**What you need to do:** Which lines of the records contain the word "computer"? Show each of them.

**Provided data:**
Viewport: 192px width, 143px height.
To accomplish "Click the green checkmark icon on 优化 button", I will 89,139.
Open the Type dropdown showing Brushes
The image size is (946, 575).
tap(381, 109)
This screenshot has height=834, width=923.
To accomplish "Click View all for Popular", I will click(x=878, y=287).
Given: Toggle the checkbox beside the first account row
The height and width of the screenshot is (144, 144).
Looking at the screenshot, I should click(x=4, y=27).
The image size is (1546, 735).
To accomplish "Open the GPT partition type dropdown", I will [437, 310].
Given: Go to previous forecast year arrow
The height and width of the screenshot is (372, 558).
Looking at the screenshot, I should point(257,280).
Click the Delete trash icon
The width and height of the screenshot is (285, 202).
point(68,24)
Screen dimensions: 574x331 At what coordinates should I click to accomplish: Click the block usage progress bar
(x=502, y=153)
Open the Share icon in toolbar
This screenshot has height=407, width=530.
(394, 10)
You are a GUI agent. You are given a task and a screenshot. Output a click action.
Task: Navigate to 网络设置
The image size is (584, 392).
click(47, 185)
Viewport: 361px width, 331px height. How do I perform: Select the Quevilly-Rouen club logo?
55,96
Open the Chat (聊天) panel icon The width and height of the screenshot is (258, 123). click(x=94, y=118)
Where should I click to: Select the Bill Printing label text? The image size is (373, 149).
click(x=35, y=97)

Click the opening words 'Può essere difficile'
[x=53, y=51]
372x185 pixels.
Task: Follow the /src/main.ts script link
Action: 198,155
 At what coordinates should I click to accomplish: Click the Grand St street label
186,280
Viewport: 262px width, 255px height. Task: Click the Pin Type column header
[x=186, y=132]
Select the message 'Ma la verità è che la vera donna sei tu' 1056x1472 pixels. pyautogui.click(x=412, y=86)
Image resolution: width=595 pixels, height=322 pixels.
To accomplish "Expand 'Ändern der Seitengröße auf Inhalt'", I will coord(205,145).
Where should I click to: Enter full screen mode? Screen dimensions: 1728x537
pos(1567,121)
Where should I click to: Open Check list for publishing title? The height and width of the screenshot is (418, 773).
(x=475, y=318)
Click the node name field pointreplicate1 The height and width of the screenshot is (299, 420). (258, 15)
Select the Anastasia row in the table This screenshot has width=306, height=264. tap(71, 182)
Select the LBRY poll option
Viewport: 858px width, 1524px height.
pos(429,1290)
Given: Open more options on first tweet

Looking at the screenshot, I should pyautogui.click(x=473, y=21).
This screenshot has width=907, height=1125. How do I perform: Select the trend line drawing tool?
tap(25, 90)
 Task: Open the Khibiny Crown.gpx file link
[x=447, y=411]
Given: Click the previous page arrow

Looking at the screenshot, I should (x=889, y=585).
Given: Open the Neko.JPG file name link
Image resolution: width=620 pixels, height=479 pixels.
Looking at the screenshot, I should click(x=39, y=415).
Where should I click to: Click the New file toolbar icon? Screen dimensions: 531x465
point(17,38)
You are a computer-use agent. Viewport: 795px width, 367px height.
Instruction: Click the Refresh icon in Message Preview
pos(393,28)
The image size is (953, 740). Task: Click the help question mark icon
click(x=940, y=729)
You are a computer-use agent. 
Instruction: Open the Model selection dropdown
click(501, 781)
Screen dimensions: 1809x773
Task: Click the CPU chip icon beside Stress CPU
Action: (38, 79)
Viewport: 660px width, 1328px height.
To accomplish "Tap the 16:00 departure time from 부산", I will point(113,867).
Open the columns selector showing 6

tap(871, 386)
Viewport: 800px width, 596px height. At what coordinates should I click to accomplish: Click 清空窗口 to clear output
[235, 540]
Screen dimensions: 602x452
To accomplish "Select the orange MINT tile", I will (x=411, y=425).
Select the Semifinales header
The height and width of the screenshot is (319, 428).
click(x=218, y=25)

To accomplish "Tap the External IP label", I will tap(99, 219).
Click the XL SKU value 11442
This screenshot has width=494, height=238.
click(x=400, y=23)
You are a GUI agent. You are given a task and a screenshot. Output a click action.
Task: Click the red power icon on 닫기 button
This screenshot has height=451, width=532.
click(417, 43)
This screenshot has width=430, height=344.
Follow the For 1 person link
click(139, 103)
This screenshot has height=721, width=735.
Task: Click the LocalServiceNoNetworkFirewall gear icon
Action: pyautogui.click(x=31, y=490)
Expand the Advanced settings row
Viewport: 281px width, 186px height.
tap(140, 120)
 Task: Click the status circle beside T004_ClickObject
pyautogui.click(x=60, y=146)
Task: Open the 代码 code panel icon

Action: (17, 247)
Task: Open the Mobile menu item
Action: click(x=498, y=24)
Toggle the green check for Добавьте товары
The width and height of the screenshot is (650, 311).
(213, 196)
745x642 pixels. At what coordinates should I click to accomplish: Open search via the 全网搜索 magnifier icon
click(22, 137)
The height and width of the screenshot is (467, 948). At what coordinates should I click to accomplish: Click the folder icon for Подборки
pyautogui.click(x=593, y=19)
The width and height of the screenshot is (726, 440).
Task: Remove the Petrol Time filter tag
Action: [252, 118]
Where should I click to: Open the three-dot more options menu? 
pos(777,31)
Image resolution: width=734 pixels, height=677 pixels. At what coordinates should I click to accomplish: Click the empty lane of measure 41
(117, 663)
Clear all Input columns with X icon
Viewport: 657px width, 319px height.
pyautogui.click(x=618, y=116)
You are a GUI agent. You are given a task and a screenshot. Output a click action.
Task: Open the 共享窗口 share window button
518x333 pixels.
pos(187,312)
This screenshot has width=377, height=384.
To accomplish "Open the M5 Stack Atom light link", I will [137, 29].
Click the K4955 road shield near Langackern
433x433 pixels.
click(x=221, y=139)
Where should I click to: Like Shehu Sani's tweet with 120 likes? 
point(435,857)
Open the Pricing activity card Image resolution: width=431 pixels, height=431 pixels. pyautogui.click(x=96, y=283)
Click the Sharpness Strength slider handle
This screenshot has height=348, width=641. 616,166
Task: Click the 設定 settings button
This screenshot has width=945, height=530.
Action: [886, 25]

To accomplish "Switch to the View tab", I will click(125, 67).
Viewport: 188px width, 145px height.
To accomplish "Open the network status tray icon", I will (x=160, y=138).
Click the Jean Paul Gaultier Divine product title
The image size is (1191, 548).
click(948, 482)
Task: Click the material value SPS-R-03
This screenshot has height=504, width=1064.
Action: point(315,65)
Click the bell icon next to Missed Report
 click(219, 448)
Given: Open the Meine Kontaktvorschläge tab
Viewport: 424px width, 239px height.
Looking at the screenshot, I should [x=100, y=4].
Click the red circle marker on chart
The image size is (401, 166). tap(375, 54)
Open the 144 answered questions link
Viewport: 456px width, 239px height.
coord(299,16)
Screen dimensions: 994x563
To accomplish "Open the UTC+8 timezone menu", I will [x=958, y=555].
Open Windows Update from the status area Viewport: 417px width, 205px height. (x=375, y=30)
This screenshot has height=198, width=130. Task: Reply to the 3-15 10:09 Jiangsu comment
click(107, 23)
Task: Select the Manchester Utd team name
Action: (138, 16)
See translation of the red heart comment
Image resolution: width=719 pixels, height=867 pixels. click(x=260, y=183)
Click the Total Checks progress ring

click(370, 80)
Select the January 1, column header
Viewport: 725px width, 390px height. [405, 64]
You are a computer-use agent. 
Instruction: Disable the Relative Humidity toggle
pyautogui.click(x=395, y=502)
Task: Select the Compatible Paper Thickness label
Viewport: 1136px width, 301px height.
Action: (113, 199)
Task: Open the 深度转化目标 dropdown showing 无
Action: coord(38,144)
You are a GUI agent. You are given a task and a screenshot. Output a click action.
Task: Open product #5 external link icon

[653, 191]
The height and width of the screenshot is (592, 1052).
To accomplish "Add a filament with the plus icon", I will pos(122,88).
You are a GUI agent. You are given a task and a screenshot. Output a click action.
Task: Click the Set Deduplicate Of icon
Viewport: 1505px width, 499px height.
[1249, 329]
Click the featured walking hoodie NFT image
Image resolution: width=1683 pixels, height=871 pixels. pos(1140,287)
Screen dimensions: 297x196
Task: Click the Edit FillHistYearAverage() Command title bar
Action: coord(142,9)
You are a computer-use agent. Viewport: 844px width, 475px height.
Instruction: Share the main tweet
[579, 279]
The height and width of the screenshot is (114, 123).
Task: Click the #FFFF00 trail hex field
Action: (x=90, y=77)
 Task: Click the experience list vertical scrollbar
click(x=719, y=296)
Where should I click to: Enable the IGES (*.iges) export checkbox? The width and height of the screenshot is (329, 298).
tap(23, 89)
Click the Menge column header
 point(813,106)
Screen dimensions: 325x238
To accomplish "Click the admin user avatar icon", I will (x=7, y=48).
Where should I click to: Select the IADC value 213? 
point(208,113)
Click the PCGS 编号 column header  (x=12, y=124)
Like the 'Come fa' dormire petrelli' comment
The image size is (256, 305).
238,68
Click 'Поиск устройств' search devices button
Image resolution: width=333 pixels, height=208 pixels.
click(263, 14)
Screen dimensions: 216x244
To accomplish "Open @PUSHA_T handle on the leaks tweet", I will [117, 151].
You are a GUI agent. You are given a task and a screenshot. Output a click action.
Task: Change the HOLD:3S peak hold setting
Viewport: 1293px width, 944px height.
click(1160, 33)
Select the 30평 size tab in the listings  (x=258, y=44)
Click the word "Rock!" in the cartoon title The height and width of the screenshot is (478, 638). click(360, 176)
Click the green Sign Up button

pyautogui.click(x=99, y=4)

**Reply:**
You are a computer-use agent. Viewport: 795px width, 367px height.
You are a computer-use agent. 
You are a computer-use agent. 
You are a computer-use agent. Viewport: 844px width, 475px height.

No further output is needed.